The Department of Defense has a longstanding relationship with Hollywood, right since the 1920s. Liaison officers from the DoD, Pentagon, and intelligence officers are a regular point of contact for producers who are looking to make projects with these elements. Scripts have to be approved by the concerned department, and only then do they see the light of the world. BuzzFeed News details how the FBI banks on the media for its portrayal – 100 million people watch titles based on US intelligence, every week. This footfall might be more pronounced because these shows are aired outside of the US as well. The world has an idea about FBI and CIA operations simply based on Hollywood portrayals. For example, in India, Tom Clancy’s: Jack Ryan has done a fairly good performance, being one of the most popular shows in 2019. What is India going to make out of Ryan’s heroics, in matters absolutely unrelated to India, anyways?
The image of the infallible USA is held up, while Hollywood mints money because of factual and equipment support from these agencies. This is a case of “mutual exploitation”, as termed by author Lawrence Suid, whose work is centered around this relationship.
Operations of these agencies are not made public. Those that can sate the public’s curiosity cannot survive in the open if a news channel decides to do a special series on it. Writers and directors pick up some of these tidbits that lay around in public domain, and go digging for more. They inevitably have to knock on the doors of these liaison offices, who vet their stories for accuracy. These officers read the whole script of the project, not limiting themselves to the parts that concern their operations. If necessary, they also ask to make changes to certain elements in the script. And who says no to these reputed institutions, dedicated to serve the country until the end?
The Pentagon exercises their control over the narrative scores of people interpret after watching these movies. It perpetuates the image of American bravehearts, who do nothing but put duty before everything in their lives. The trauma faced by many soldiers in reality is also another card the military plays to gain sympathy from the public. There are also instances when corrupt military or federal personnel are given their due deliverance, but it is barely a peek into the reality of the issue. There is no cinematic mention of all that they have really done in reality, like destabilizing governments for their own use. It is somehow portrayed as a necessary counter-action that the US military and investigative agencies have to do, to save that particular country. Countless news agencies have seen and reported on the failures of the many operations that yielded nothing but loss of lives. It won’t be much too favorable for the Pentagon and intelligence agencies to have their real image out for the world to see.

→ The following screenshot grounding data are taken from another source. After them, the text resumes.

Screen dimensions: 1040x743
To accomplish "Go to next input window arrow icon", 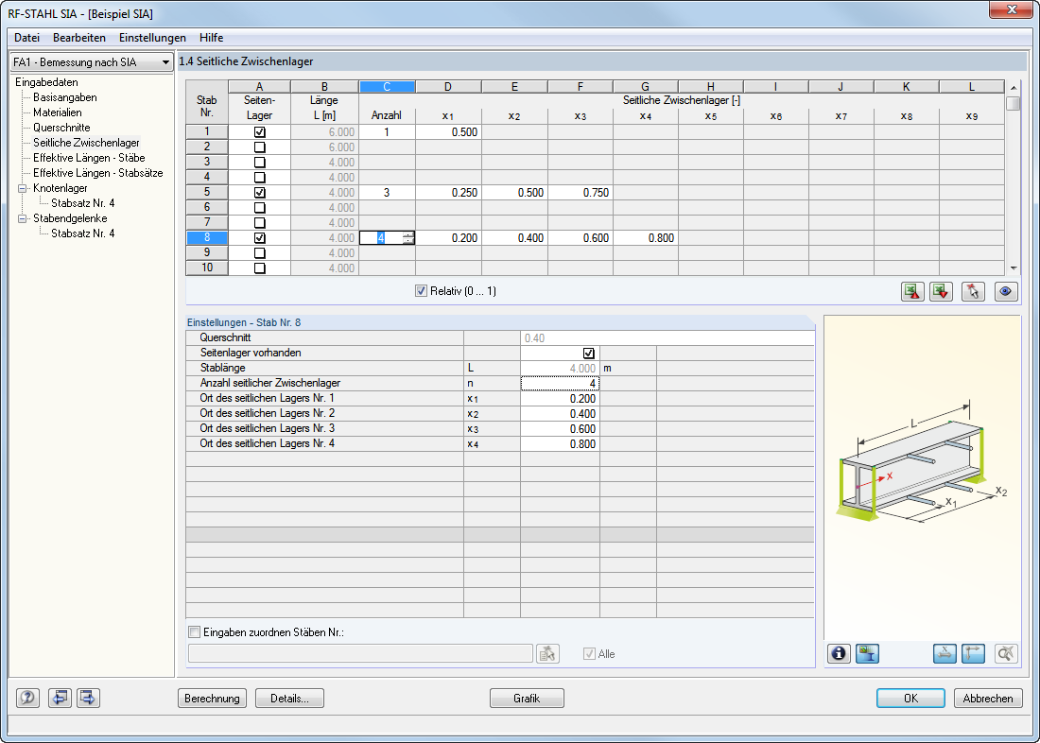I will pos(89,698).
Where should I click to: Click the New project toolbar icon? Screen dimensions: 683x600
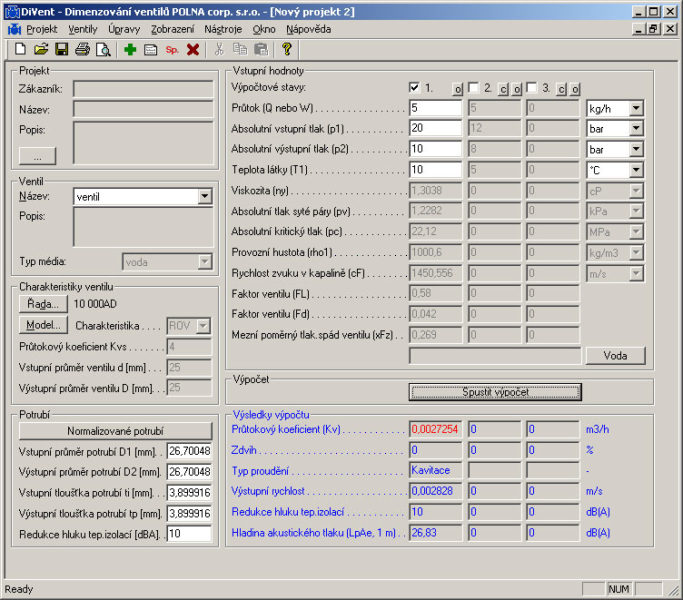(20, 49)
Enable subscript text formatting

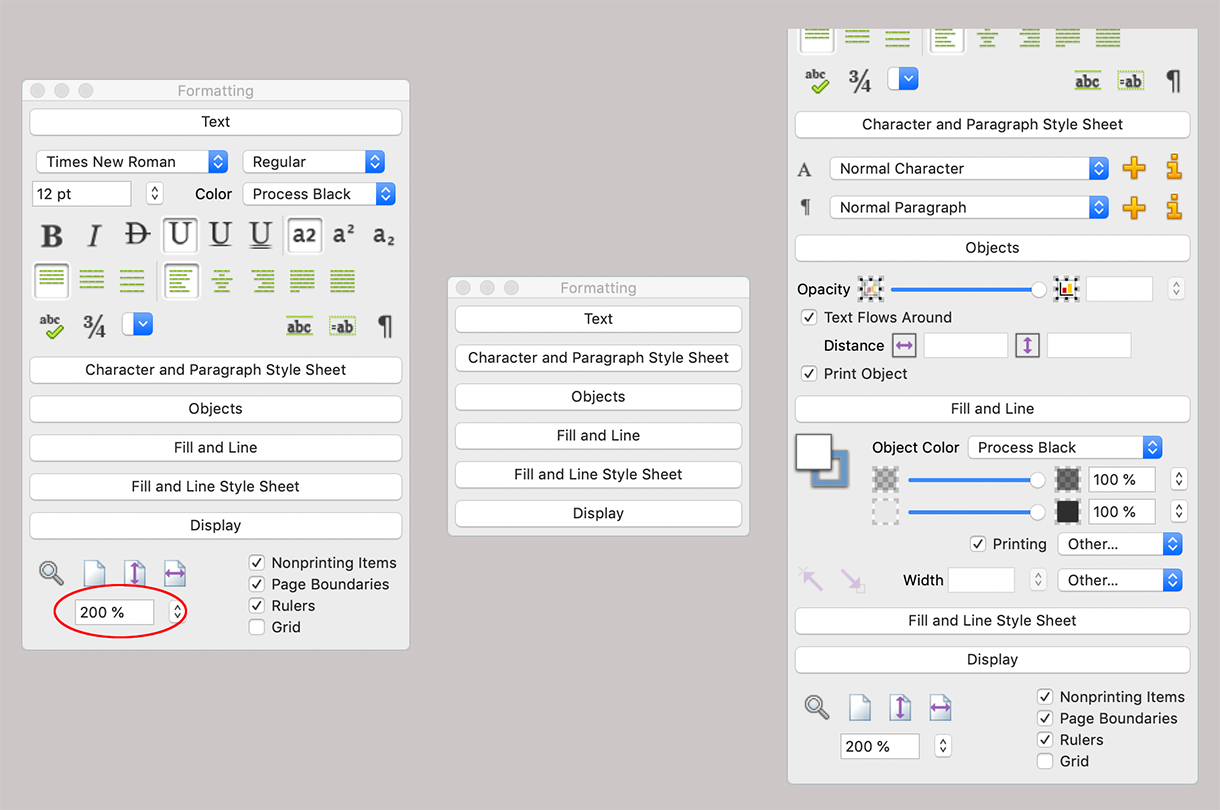[x=383, y=236]
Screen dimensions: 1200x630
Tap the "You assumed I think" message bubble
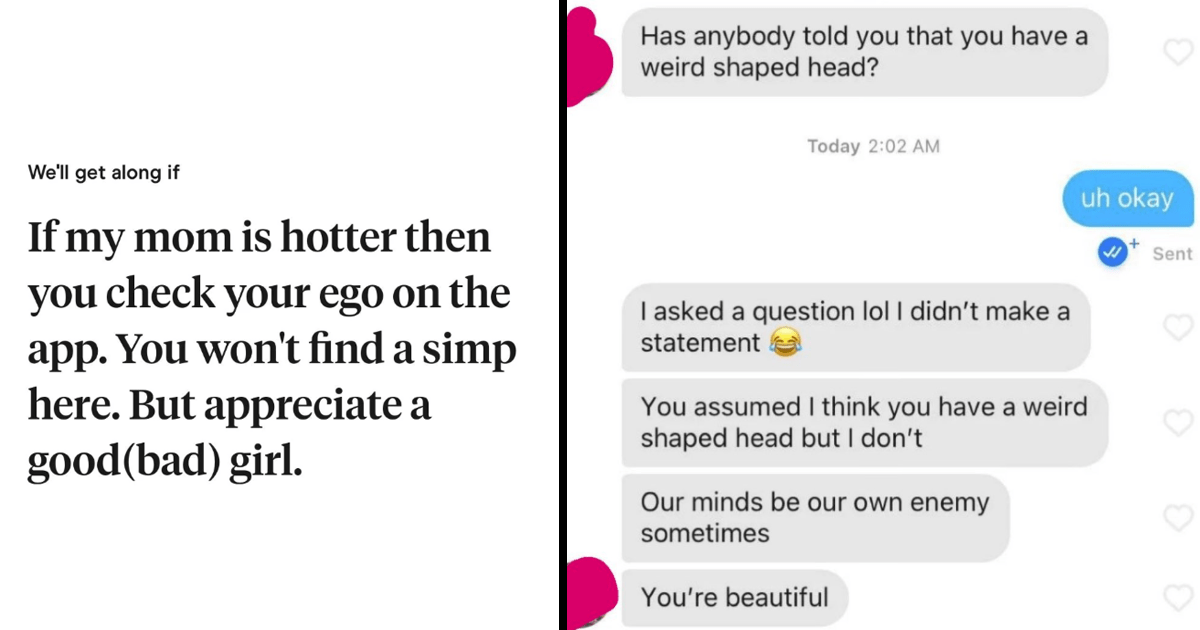pyautogui.click(x=863, y=423)
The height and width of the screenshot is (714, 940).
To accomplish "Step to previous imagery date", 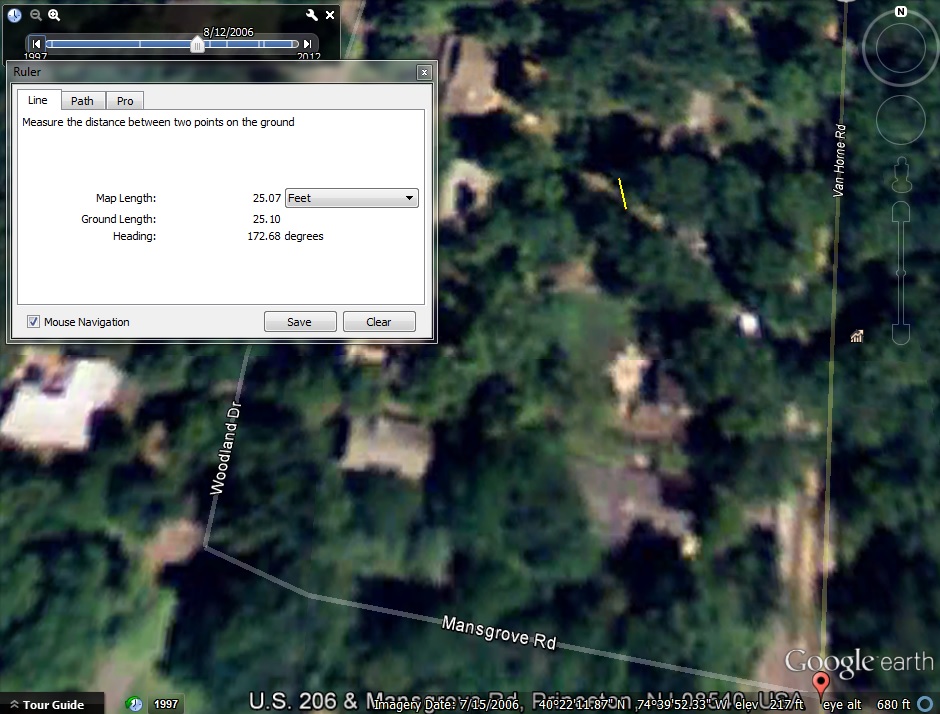I will (x=37, y=44).
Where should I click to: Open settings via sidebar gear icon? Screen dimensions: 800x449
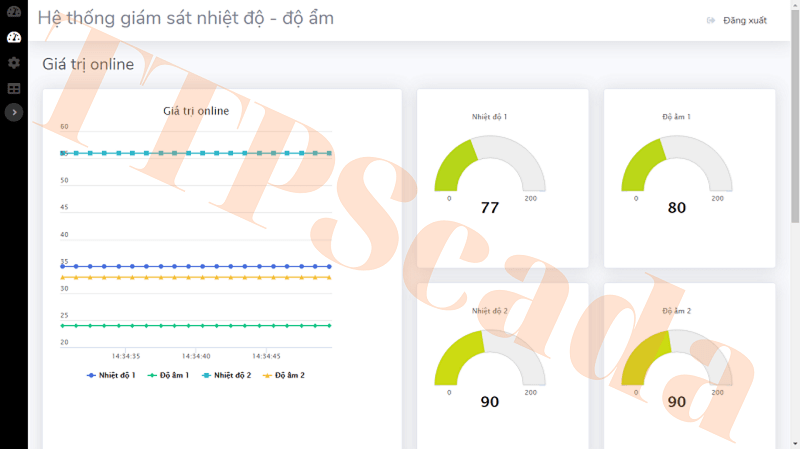(x=14, y=63)

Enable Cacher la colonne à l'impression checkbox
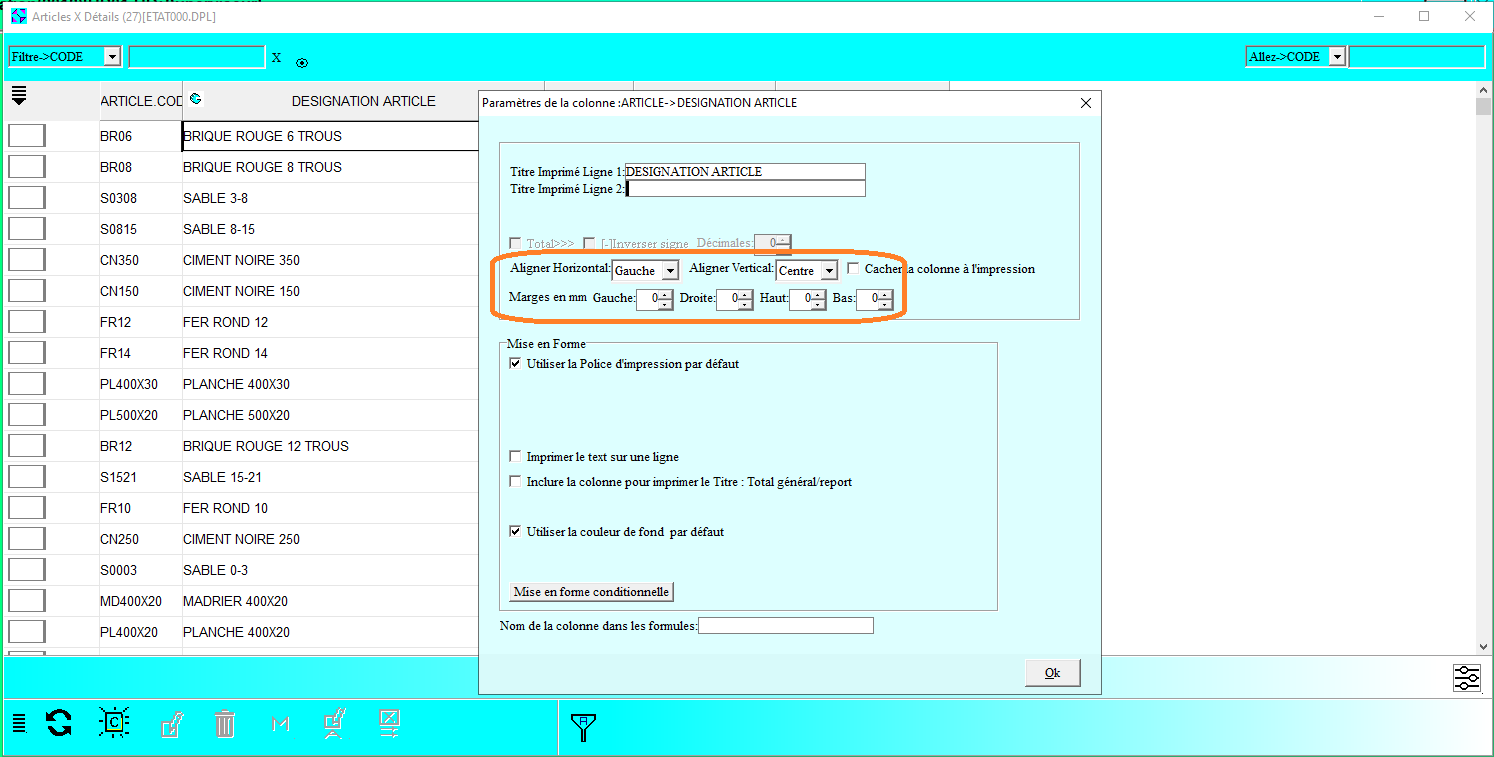click(x=853, y=269)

Even the film The Report fails to truly distance itself from the propaganda. It is based on 6400 pages long report of the Senate Intelligence Committee that scrutinized the CIA’s enhanced interrogation techniques. Following 9/11, the CIA cracked down on anyone they considered suspicious, many of whom were unrelated to the perpetrators. The techniques were pure torture, and have left many of its victims traumatized. The Report is a cinematic absolution of the CIA’s misdeeds for the world to see, despite its good intentions.
The biggest movies in Hollywood have seen military involvement. They have even asked to make changes to military characters that were originally written as snarky. They did this in Pearl Harbor, one of the most memorable war movies. The CIA had significantly funded the adaptation of 1984, a landmark novel in literature history. The agency promptly moved away from the novel, quaintly disrespecting what George Orwell had asked for with his book. Marvel is high up on the Pentagon’s good books, having cooperated with most of its titles. There’s no telling about its involvement in Iron Man, Captain America, and really every other hero. Sure, there are the accords and stuff, but they’re managed ultimately by the US government in the franchise. The only title that did not have military cooperation was The Avengers, only because it was too wacky for the military to wrap their heads around.
There is not one title in Hollywood that explicitly criticizes US defense and intelligence for its fallacies. Those that did, had to cut down on a lot before being approved for release. A real portrayal of these departments is the worst case scenario for them. It would cause public distrust of the American administration, and could prompt resignations of the top order. In its perseverance to uphold democracies across the world, the US fails to adhere to democratic values on its own soil. And it does all of this, unabashedly, via Hollywood, which has an influence on public mindset like no other entity.